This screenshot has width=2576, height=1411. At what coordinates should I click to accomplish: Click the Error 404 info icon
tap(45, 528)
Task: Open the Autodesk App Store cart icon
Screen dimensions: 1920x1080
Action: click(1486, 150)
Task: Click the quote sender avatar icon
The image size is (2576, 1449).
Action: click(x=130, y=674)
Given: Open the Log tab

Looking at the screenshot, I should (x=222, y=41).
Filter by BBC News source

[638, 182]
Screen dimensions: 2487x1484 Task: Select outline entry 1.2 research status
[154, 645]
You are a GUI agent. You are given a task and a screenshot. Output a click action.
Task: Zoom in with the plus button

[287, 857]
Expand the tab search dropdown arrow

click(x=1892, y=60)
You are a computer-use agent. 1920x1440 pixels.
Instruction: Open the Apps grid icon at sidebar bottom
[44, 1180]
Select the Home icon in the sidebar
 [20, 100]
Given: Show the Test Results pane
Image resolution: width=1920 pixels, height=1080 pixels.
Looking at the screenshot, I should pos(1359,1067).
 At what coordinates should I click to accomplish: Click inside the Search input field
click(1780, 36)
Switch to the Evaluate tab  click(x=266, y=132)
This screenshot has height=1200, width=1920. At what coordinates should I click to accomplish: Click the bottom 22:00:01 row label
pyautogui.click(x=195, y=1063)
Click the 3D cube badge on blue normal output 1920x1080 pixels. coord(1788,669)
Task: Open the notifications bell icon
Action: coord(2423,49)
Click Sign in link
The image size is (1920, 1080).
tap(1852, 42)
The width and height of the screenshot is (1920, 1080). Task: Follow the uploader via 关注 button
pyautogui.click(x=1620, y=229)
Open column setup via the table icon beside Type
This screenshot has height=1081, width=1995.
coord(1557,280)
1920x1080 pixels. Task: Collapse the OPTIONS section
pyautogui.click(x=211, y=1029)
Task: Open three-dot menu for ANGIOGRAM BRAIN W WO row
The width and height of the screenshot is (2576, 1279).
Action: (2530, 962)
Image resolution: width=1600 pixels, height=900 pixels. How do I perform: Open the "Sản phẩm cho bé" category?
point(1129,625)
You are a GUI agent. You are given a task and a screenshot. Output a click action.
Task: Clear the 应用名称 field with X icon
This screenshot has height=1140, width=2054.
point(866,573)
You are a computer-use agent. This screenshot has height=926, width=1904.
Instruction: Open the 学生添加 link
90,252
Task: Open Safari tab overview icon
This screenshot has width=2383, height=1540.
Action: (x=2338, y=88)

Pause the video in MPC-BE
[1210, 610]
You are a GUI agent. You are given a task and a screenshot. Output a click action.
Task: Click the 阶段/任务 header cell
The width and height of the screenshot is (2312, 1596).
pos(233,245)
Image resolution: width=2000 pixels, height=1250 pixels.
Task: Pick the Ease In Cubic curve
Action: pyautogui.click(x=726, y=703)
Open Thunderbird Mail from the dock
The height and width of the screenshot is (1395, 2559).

Task to complete: All entries shown above should be printed again exactly.

Result for this exercise:
This screenshot has width=2576, height=1411. At what coordinates should I click to accomplish: Click the Error 404 info icon
tap(45, 528)
Task: Open the Autodesk App Store cart icon
Screen dimensions: 1920x1080
Action: click(1486, 150)
Task: Click the quote sender avatar icon
The image size is (2576, 1449).
Action: click(x=130, y=674)
Given: Open the Log tab

Looking at the screenshot, I should (x=222, y=41).
Filter by BBC News source

[638, 182]
Screen dimensions: 2487x1484 Task: Select outline entry 1.2 research status
[154, 645]
You are a GUI agent. You are given a task and a screenshot. Output a click action.
Task: Zoom in with the plus button

[287, 857]
Expand the tab search dropdown arrow

click(x=1892, y=60)
You are a computer-use agent. 1920x1440 pixels.
Instruction: Open the Apps grid icon at sidebar bottom
[44, 1180]
Select the Home icon in the sidebar
 [20, 100]
Given: Show the Test Results pane
Image resolution: width=1920 pixels, height=1080 pixels.
Looking at the screenshot, I should pos(1359,1067).
 At what coordinates should I click to accomplish: Click inside the Search input field
click(1780, 36)
Switch to the Evaluate tab  click(x=266, y=132)
This screenshot has height=1200, width=1920. At what coordinates should I click to accomplish: Click the bottom 22:00:01 row label
pyautogui.click(x=195, y=1063)
Click the 3D cube badge on blue normal output 1920x1080 pixels. coord(1788,669)
Task: Open the notifications bell icon
Action: coord(2423,49)
Click Sign in link
The image size is (1920, 1080).
tap(1852, 42)
The width and height of the screenshot is (1920, 1080). Task: Follow the uploader via 关注 button
pyautogui.click(x=1620, y=229)
Open column setup via the table icon beside Type
This screenshot has height=1081, width=1995.
coord(1557,280)
1920x1080 pixels. Task: Collapse the OPTIONS section
pyautogui.click(x=211, y=1029)
Task: Open three-dot menu for ANGIOGRAM BRAIN W WO row
The width and height of the screenshot is (2576, 1279).
Action: (2530, 962)
Image resolution: width=1600 pixels, height=900 pixels. How do I perform: Open the "Sản phẩm cho bé" category?
point(1129,625)
You are a GUI agent. You are given a task and a screenshot. Output a click action.
Task: Clear the 应用名称 field with X icon
This screenshot has height=1140, width=2054.
point(866,573)
You are a computer-use agent. This screenshot has height=926, width=1904.
Instruction: Open the 学生添加 link
90,252
Task: Open Safari tab overview icon
This screenshot has width=2383, height=1540.
Action: (x=2338, y=88)

Pause the video in MPC-BE
[1210, 610]
You are a GUI agent. You are given a task and a screenshot. Output a click action.
Task: Click the 阶段/任务 header cell
The width and height of the screenshot is (2312, 1596).
pos(233,245)
Image resolution: width=2000 pixels, height=1250 pixels.
Task: Pick the Ease In Cubic curve
Action: pyautogui.click(x=726, y=703)
Open Thunderbird Mail from the dock
The height and width of the screenshot is (1395, 2559).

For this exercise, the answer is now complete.